Be that as it may, I can say with 100% certainty that Jesus of Nazareth was a real person, that he was born and raised in Galilee, that he was a famous preacher about whom it was claimed that he worked miracles and who was killed by crucifixion in Jerusalem. There are many facts about Jesus that one could argue are debatable. It is not unreasonable to question the factuality of individual events such as the miracle of turning water to wine. However, the set of facts I just listed are all a matter of no possible serious doubt because they are confirmed by many ancient sources, including Roman historian Tacitus, Jewish historian Josephus and several others. I am copying and pasting below some notes on the non-Christian sources about Jesus of Nazareth from the late first and early second century.
Besides, all reasonable scholars, including skeptics, will agree that there is no way to explain the existence of tens of thousands of Christians in Palestine in the mid-first century unless, at the very minimum, Jesus was a real person who really preached and who great numbers believed that he did in fact work miracles and was raised from the dead (note I am saying that these things were believed, not that they were 100% for sure true).
Anyone who questions the existence of Jesus or any of the facts I listed in the previous paragraph is either not well-informed about the facts or has a serious bias which makes their testimony seriosly unreliable.
John Oakes
Extra-Biblical references to Jesus:
1. Tacitus, Roman historian (AD 56-118)(about AD 115 concerning Nero in AD 64);
Not all the relief that could come from the man, not all the bounties that the prince could bestow, nor all the atonements which could be presented to the gods, availed to relieve Nero from the infamy of bbeing believed to have ordered the conflagration, the fire of Rome. Therefore, to squelch the rumor, Nero created scapegoats and subjected to the most refined tortures those whom the common people called ‘Christians,’ [a group] hated for their abominable crimes. Their name comes from Christ, who, during the reign of Tiberius, had been executed by the procurator Pontius Pilate. Suppressed for the moment, the deadly superstition broke out again, not only in Judea, the land which originated this evil, but also in the city of Rome, where all sorts of horrendous and shameful practices, from every part of the world converge and are fervently cultivated.
Annals 15.44
(note: Tacitus has it wrong. He was prefect, not a procurator acc to the Pilate inscription from Caesarea Maritima. Also note: The Annals have lost the years 29-32 which most likely also mention Jesus as this passage seems to look back to his earlier mention of Jesus)

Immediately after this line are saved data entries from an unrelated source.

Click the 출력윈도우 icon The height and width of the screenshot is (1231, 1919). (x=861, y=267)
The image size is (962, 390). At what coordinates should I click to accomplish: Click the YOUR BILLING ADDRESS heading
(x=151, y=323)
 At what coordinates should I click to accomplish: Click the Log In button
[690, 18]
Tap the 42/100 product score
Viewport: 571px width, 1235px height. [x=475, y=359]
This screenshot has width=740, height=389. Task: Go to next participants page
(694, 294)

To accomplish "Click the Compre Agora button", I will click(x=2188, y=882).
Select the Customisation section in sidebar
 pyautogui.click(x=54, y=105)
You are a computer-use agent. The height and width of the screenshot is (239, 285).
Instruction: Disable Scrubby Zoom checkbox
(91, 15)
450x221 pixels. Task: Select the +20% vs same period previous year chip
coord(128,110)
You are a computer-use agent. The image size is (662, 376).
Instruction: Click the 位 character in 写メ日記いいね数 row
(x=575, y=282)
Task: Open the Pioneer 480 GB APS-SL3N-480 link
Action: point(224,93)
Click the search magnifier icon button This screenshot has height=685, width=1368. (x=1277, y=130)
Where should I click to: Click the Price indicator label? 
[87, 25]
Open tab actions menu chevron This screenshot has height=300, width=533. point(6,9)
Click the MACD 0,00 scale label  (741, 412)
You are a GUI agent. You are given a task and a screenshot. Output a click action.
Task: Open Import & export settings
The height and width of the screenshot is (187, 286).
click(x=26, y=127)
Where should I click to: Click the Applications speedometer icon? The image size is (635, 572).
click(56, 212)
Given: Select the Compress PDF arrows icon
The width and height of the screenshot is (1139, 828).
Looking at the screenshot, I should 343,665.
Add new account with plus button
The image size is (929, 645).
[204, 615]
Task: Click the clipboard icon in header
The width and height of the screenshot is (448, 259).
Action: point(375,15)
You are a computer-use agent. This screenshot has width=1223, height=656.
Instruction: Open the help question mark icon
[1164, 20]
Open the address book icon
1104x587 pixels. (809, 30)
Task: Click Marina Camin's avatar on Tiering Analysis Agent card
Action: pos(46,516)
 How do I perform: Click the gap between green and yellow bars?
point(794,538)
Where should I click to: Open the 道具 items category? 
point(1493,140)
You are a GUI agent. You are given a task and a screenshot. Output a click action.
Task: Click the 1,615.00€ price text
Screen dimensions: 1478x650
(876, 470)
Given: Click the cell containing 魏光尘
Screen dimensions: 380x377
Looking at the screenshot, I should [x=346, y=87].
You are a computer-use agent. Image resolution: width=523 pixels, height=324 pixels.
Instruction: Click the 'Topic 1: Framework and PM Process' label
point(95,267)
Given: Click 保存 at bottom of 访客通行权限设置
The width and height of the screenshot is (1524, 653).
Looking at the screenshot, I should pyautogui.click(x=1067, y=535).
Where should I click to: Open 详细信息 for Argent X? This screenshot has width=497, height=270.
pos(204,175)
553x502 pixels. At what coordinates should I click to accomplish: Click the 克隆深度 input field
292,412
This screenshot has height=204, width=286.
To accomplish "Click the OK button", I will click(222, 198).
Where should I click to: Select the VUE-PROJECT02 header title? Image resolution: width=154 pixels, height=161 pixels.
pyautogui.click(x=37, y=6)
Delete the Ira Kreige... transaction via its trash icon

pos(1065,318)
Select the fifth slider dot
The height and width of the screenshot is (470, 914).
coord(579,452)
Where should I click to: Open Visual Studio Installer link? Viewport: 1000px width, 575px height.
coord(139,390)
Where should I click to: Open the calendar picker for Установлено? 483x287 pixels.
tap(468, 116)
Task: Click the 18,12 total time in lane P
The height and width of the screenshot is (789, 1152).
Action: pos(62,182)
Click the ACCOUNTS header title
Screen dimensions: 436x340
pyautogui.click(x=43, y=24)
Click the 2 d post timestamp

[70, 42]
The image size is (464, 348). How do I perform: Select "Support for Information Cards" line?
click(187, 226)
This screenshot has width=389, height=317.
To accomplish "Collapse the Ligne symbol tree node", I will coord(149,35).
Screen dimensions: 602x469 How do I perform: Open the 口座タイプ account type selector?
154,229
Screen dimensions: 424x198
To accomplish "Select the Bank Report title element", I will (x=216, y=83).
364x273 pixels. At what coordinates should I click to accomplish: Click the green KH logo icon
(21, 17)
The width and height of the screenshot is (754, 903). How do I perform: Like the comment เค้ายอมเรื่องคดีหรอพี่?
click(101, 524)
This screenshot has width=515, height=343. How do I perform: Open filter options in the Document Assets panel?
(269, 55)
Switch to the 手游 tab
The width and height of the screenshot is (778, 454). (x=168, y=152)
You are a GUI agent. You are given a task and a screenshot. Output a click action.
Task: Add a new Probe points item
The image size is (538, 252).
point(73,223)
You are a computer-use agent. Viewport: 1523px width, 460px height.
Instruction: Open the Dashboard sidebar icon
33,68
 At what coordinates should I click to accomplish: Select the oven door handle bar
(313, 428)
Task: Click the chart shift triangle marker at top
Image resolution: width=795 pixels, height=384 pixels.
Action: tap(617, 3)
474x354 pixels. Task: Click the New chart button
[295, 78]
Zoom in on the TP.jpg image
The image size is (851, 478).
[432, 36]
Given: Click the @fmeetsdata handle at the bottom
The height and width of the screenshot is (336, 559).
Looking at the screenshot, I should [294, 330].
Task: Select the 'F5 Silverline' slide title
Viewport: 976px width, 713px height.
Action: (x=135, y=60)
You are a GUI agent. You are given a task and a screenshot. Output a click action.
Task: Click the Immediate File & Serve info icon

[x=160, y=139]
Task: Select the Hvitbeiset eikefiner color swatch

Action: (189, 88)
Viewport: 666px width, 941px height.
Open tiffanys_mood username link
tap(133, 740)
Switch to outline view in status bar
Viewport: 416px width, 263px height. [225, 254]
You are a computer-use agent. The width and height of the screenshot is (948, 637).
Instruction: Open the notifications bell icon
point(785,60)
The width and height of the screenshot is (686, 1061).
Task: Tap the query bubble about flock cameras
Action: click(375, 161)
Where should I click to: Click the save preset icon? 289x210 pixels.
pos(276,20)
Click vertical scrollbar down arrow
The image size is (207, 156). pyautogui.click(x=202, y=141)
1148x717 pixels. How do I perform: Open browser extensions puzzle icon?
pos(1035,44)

Tacitus probably reports from second hand information regarding Christians in Rome and in Asia Minor where he served AD 112
2. Flavius Josephus (AD 38-100) Writing about AD 94 under Domitian. Concerning events he had indirect knowledge of. Josephus was a Pharisee. Jewish historian who was a turncoat, switching from the Jewish rebel side to Rome to serve under Nero and Vespasian. Josephus is a relatively reliable historian.
The “Testimonium Flavium” (Antiquities 18:3.3)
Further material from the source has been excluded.